In his 1641 work The Magnet, or on the Magnetic Art[5] Kircher outlined his proposal for a Magnetic Geography that would be magnetic in two respects - both in seeking magnetic solutions to geographical and navigational problems and in drawing the observations performed by mathematicians, navigators and missionaries throughout the world together in Rome, as if by some occult force of attraction.[6] Kircher likened his project to the reform of the calendar reform carried out under Pope Gregory XIII in 1582, suggesting that just as the convergence of the authorities of Pope, princes and universities had reformed the temporal order governing religious and civil affairs so might a similar initiative allow geographical knowledge, clearly in disarray, to be reformed.
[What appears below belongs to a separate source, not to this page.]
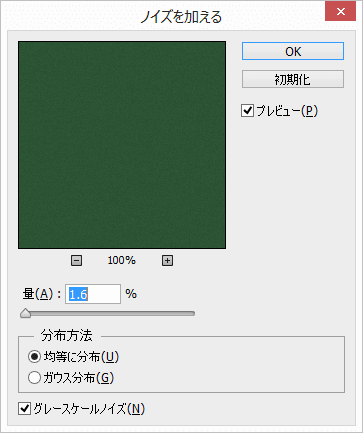Click the 分布方法 group heading
This screenshot has height=433, width=363.
click(67, 335)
Like the Gregorian reform of the calendar, Kircher argued, geographical reform could not be carried out by a single individual. Instead, it was seen to require a "unanimous conspiracy of mathematicians". The religious orders were particularly suited to such a task, but most appropriate of all was the Society of Jesus, "distributed throughout the whole globe, provided with men skilled in mathematics and, above all, enjoying a unanimous harmony of minds".
Kircher was urged to embark upon the reform of geographical knowledge through the use of Jesuit informants by a number of sources, and especially by the General Muzio Vitelleschi, who ordered him to compose a Geographical Plan" (Consilium Geographicum), "a treatise in which I would display the methods and procedures for restoring Geography, and would explain by what means, with which instruments, and in which place, state and time observations might be carried out fruitfully. I would try to show briefly and clearly that this business would not be difficult work for the religious orders". Kircher's plan for a Jesuit-led global observational imperative would go far beyond mere cartography: "I would also provide instructions for what they should observe about the flux and reflux of the tides, the constitution of lands and promontories, the natures and properties of winds, bodies of water, rivers, animals, plants and minerals, and, finally, about the customs, laws, languages and religious rites of men".[7]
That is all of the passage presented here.